[发明专利]一种生物拆分L-薄荷醇反应中提高底物浓度的方法

说明书

技术领域

一种生物拆分L-薄荷醇反应中提高底物浓度的方法，属于生物法拆分外消旋化合物技术领域。

背景技术

薄荷醇是目前最有工业价值的手性化合物之一，分别在医药、食品、化妆品和手性试剂制备等领域广泛应用。开展薄荷醇的拆分方法的研究极有意义。

天然薄荷醇受天气、地域等影响，产量和质量波动较大，合成薄荷醇则可以解决以上问题。近年来，生物学拆分方法已成为手性拆分的主流趋势。

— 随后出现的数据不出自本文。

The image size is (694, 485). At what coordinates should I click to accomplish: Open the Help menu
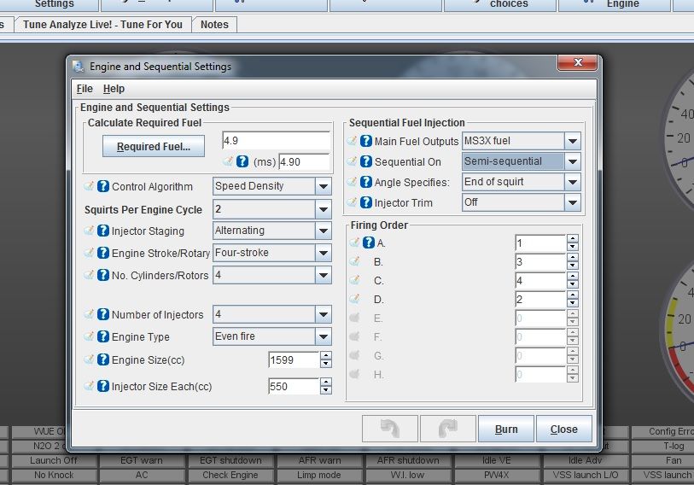[x=114, y=89]
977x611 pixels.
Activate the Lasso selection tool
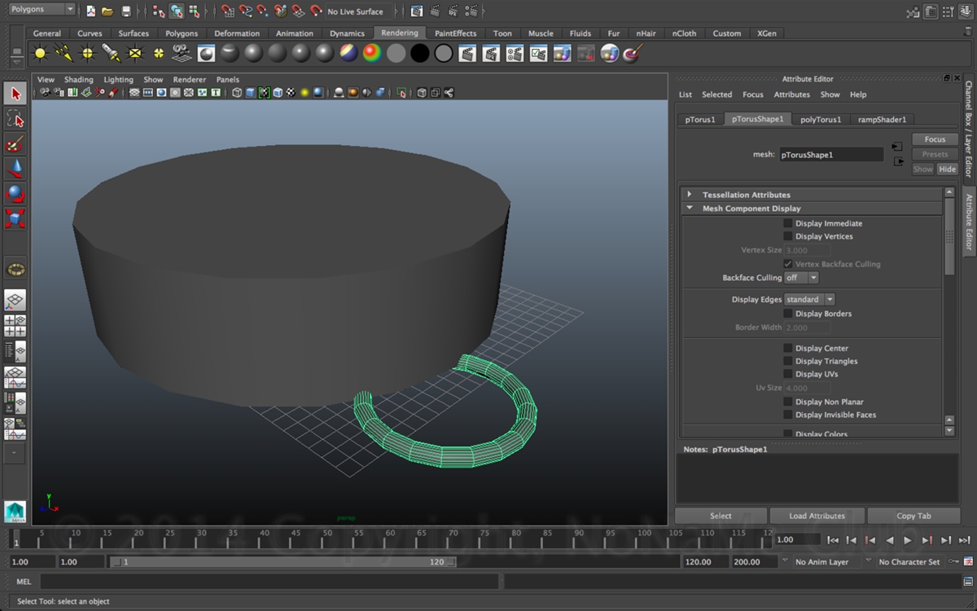point(15,119)
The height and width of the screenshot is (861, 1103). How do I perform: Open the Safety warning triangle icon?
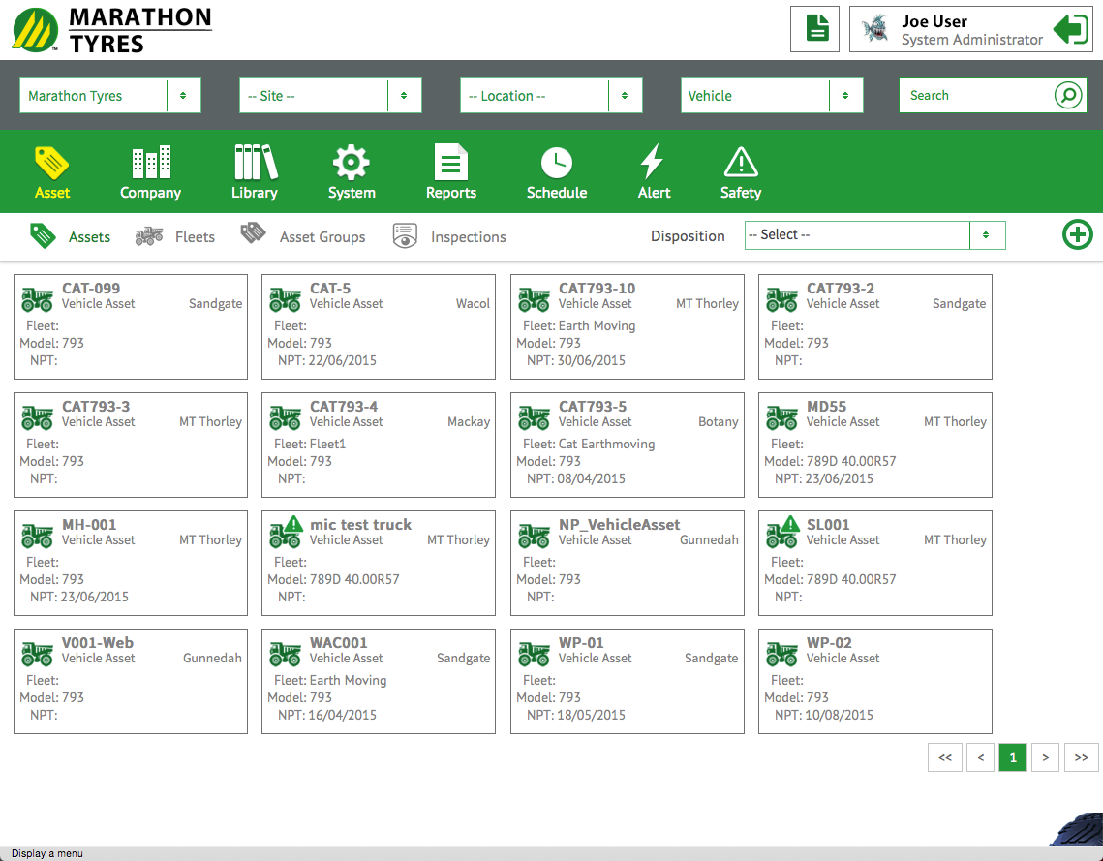click(741, 164)
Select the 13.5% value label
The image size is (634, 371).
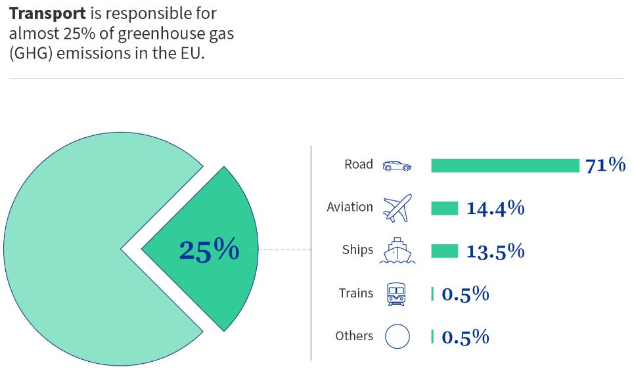tap(495, 251)
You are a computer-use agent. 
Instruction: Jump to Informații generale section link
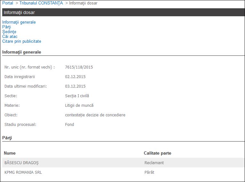[19, 22]
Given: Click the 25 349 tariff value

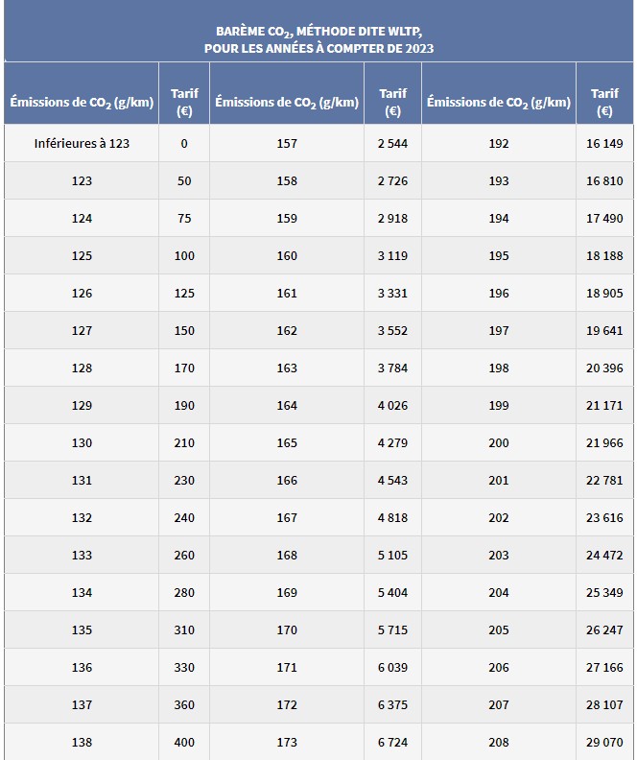Looking at the screenshot, I should [604, 592].
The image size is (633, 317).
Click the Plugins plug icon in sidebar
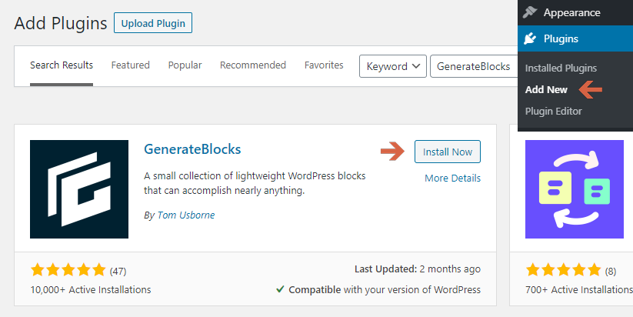530,38
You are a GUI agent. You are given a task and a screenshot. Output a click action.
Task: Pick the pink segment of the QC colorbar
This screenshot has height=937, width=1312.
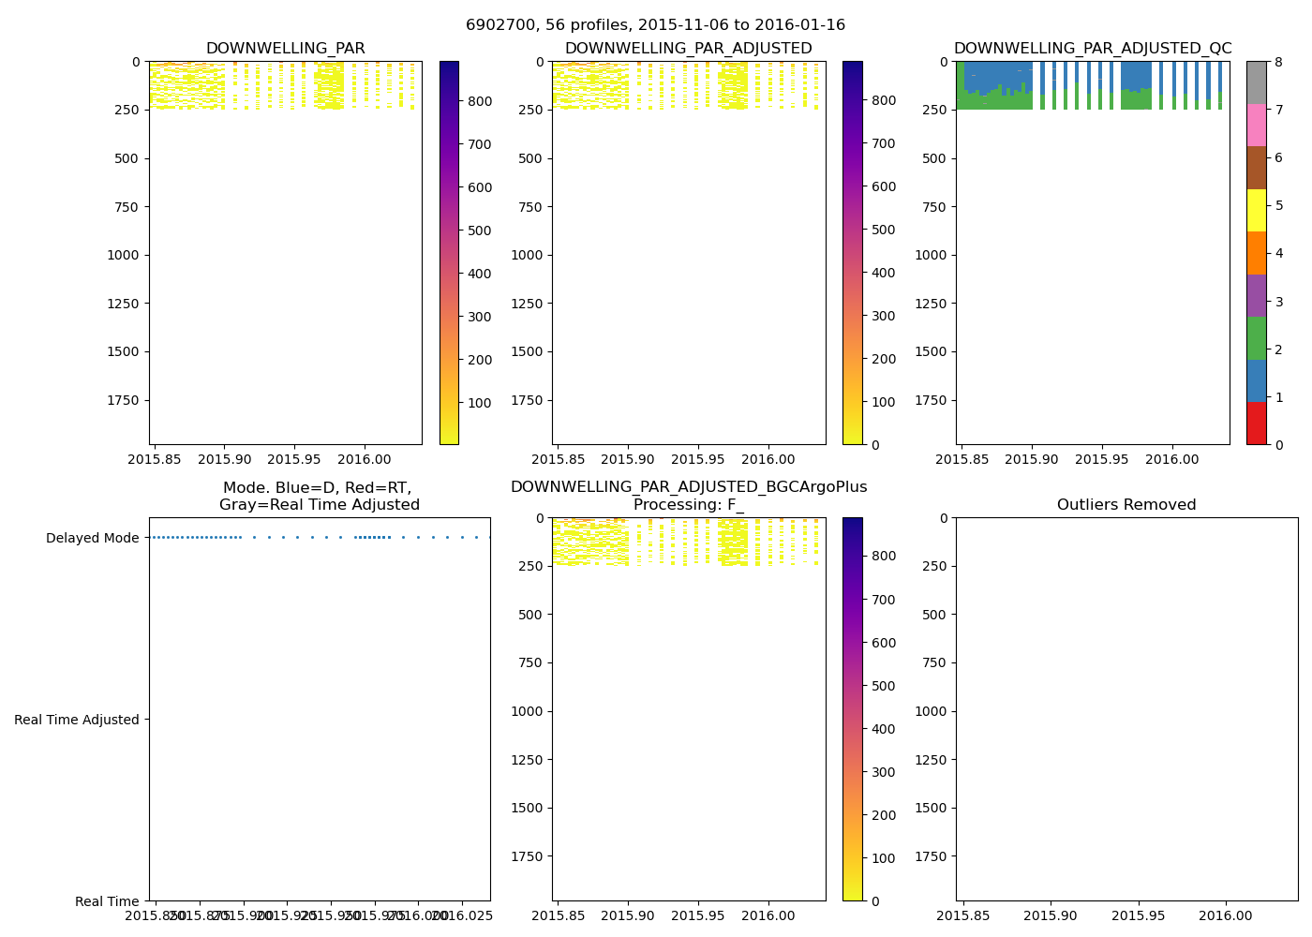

目前本研究室已经从华根霉(Rhizopus chinensis)CCTCC M201021，米根霉(Rhizopus oryzae)AS 3.41，近平滑假丝酵母CICC 1676，洋葱布克氏菌(Burkholderia cepacia)ATCC 25416，荧光假单胞菌(Pseudomonas fluorescens)AS1.823、荧光假单胞菌(Pseudomonas fluorescens)AS 1.55中筛选出能够不对称拆分DL-乙酸薄荷酯的菌种，但其存在较强的产物抑制作用，使得转化的底物浓度过低，15g/L干菌体浓度，单批次转化底物浓度最高为1％。

发明内容

本发明的目的是提供一种生物拆分L-薄荷醇反应中提高底物浓度的方法，能够提高单批次转化底物浓度，提高产物L-薄荷醇的产率。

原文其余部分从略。